Если Анна Ивановна с ее «Аскольдовой могилой» очень хороша – то все, все по всему роману, что относится к народной речи, – нехорошо.

Может быть, лучшее место книги – это кусок на 59 стр. о Риме и Христе – дневник Веденяпина. Я переписал себе этот чудесный кусок и, может быть, его выучу.

И вот еще что: когда солдатчина, военщина начинает править миром, мне кажется, что если это пойдет так дальше – будет третье пришествие и начнется история нового, второго христианства.

Беспощадно и сильно к мыслям о Христе подставлена страничка о Комаровском (60).

В христианстве все дело в пришествии, в перемещении в быт.

57 стр. – Не палка, а музыка, сила безоружной истины – правильно.

Вот обо всем таком и надо говорить, думать, писать романы. Я раньше, до знакомства с Вами, поражался, случайно встречаясь с кем-либо из печатающихся, – никто не интересовался таким вопросом, как что такое искусство. Я думал, они притворяются, должны же они хотя бы хотеть понимать такое.

Еще один момент важный, отличающий со всей положительностью «Д. Ж.», – это спокойствие повествования. Оно иного характера, чем библейский язык или, скажем, военные отчеты, и далеко от того и другого – при обилии мест высокой лиричности голос никогда не повышается. Это я считаю огромным достоинством и драгоценной особенностью языка, знакомого мне и по «Детству Люверс».

«Когда человека одолевают загадки вселенной, он углубляется в физику, а не в гекзаметры «Илиады». Это и так и не так.

Задание —
Как продолжится отзыв о романе «Д. Ж.», приведенный выше? Продолжите его, начав сразу после последней фразы.

Раздел данных —
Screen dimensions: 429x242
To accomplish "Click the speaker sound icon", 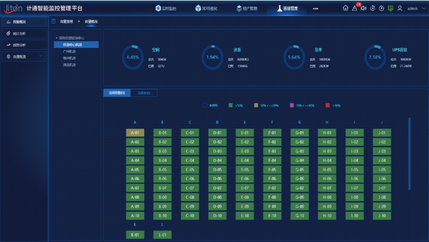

Ответ —
В физике он найдет очень немного весьма сомнительных истин, и то истин до завтрашнего дня. И Гете, зная косность современности (а сказка наша продолжает жить такой же, как и 100 лет назад и так же действует на детей), вернулся к старейшей сказке, чтоб с помощью ее атрибутов провозглашать то, что душе людей было ближе поэтически, чем если б было доказано в какой-либо научной работе. Научные истины менее долговечны, чем истины искусства, и к тому же наука – не проповедь, а искусство – проповедь.

62 стр. – Комаровский должен вспоминать Лару не так поэтично, не грубо, конечно, но и не так. А может быть, именно так и надо, ибо чистота и красота могут разбудить душу даже Комаровского.

64-65-66. – Все это – правдиво, – так это и есть.

67. – Лара в церкви. Демина, мне кажется, тут напрасно, и об этом жалеет и сама Лара. Тут необходимо одиночество. Оно может быть нарушено потом, если это почему-либо надо, но пойти в церковь Лара должна одна. У меня есть тоже такая церковь в детстве в 1917 году – рождественская, новенькая, только что срубленная, низенькая церковь в лесу, пахнущая сосновой смолой, перебивающей все запахи ладана, масла, воска и пота (как в Москве во время цветения лип запахи всего города не могут подавить этот нежный и тонкий запах), разные, не вполне православные иконы; густые, огромные ели подходили прямо к церкви. Электричества не было, чудесный свет восковых свечей и лампад, рождественскую службу негромко, вполголоса, служил один священник – без дьякона, без хора, – церковь была полна народом, в первых рядах стояли английские инженеры с бумажной фабрики – это было на «Соколе» в Вологодской губернии, фабрику строила ссыльная миллионерша баронесса Дес-Фонтейнес. И после службы – крупные мягкие хлопья снега из черного неба, и узкие тропинки, еще не натоптанные, уходящие от церкви прямо в густой лес.

68. – «Завидна участь растоптанных, им есть что рассказать о себе, у них все впереди. Так он считал. Это Христово мнение». – Очень хорошо.

73. – Нарочитое небрежение к топографии: «дом стоял на углу Сивцева Вражка и другого переулка» – правильно для такого романа.

68. – В морге 1 МГУ я когда-то был с целью пополнения общеобразовательных знаний. Конечно, у Вас здорово описан морг, но мне кажется, тело человеческое красиво далеко не всегда (и живое и мертвое), и при делении (ампутированная нога, например, безобразна и страшна) так же. Мне кажется, только дикая природа красива – камень, который, куда ни брось, находит себе место. У деревьев и у диких животных нет уродов. Уродство природы только в ее соприкосновении с человеком.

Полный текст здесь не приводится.